Cholesterol, proteins, and sugars are also found in the plasma membrane. The cholesterol seems to provide structural stability to the membrane, wedging between the phospholipid molecules, which are in constant motion. Proteins take two forms; they either span the full width of the plasma membrane (integral proteins) or they attach to only one side of the membrane (called peripheral proteins). Integral proteins form the channels for movement of substances in and out of the cell.
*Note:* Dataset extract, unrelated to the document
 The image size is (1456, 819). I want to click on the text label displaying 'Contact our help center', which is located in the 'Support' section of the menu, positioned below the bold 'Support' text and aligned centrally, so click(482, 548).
Some of the channels are controlled by the action of specific enzymes and are called "gated". The peripheral proteins act as carriers, helping molecules move through the membrane. Sugar molecules are found attached to the proteins and lipids of the plasma membrane. Indeed, the typing of blood into groups A, B, and O is based on the presence or absence of specific sugars attached to proteins (glycoproteins) on the plasma membrane of your red blood cells. The immune system is able to identify foreign proteins (such as those of bacteria or viruses) in the body based on the composition of glycoproteins in the plasma membrane. In addition, the layer of sugar that coats the plasma membrane appears to diminish with age. Evidence suggests that other cells detect when membrane sugar levels reach a low threshold, and this triggers a process that destroys the aging cell.
Arms, K. & Camp, P. (1995), Biology (4th ed.). New York: Harcourt Brace College Publishers.